The attacks were the latest in a wave of violence primarily targeting Shia that has killed more than 90 people in less than a week.

Security forces discovered a third car bomb in a predominantly Sunni area in western Baghdad later in the evening. It exploded while sappers were trying to defuse it, killing a soldier, officials said.

The leaders of Iraq's rival sects have been locked in a stand-off since last month, when authorities in the Shia-dominated government called for Sunni vice president Tariq al-Hashemi's arrest on terrorism charges just as the last American troops were withdrawing from the country. Al-Hashemi is Iraq's highest ranking Sunni politician.
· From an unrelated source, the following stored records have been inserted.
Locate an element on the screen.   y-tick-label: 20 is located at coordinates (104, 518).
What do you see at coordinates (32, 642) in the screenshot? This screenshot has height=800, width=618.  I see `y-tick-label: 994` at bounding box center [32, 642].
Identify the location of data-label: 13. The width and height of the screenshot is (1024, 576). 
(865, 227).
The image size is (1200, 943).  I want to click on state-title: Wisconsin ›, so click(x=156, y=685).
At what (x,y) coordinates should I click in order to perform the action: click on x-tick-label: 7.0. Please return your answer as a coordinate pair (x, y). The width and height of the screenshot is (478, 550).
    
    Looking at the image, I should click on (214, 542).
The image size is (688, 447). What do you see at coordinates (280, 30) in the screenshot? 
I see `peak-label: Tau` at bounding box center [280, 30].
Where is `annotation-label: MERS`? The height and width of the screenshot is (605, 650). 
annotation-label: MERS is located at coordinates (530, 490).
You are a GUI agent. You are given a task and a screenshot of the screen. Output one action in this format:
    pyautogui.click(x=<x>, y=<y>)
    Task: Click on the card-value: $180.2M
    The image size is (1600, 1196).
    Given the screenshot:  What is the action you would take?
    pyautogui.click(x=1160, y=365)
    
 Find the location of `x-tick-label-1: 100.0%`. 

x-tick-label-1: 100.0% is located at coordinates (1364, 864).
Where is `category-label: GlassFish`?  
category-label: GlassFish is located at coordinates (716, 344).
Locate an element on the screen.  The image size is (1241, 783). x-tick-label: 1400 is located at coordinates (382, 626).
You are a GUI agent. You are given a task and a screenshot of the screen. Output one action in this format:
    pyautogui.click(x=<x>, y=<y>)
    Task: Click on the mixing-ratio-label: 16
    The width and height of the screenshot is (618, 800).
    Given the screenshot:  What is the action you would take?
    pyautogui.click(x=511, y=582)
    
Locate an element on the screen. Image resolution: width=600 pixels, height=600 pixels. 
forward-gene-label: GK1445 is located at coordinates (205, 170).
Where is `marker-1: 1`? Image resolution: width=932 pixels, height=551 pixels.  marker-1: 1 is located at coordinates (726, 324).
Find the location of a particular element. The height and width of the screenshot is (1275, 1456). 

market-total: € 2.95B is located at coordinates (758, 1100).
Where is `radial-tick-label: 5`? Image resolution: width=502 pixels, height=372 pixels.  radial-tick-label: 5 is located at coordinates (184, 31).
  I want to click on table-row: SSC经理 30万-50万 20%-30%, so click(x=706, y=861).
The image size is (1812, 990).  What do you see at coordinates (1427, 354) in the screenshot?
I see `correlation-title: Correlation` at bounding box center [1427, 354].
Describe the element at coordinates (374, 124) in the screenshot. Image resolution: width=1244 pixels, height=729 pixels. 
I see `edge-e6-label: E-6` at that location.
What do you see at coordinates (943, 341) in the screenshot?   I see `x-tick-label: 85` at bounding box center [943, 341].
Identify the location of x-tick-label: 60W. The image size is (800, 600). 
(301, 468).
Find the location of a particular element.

The political crisis pits the leaders of the country's mostly ethnic and sectarian-based party blocs against each other. Iraq's Sunni minority dominated the government under the dictatorship of Saddam Hussein, but since he was overthrown, Shia have controlled government.

Many fear the crisis will push Iraq toward a renewal of the large-scale sectarian warfare that pushed the country to the brink of civil war in 2006-07.

Al-Hashemi fled several weeks ago to the semi-autonomous Kurdish region in northern Iraq, where he is effectively out of reach of state security forces. He said today that the demand by Shia prime minister Nouri al-Maliki that he be turned over for trial in Baghdad is hurting efforts to end the crisis.

Today's attacks began with a roadside bomb blast in the morning in the Baghdad
suburb of Awairij. Officials said that explosion killed two Shia pilgrims walking to the holy Shia city of Karbala, 50 miles south of Baghdad, to commemorate Arbaeen, the end of 40 days of mourning following the anniversary of the death of Imam Hussein, a revered Shia figure.

The two car bombs struck in the evening. One went off in the western neighbourhood of al-Muwasalat, which is largely Sunni. However, authorities say that blast, which killed nine, appeared to have targeted Shia pilgrims also making their way to Karbala.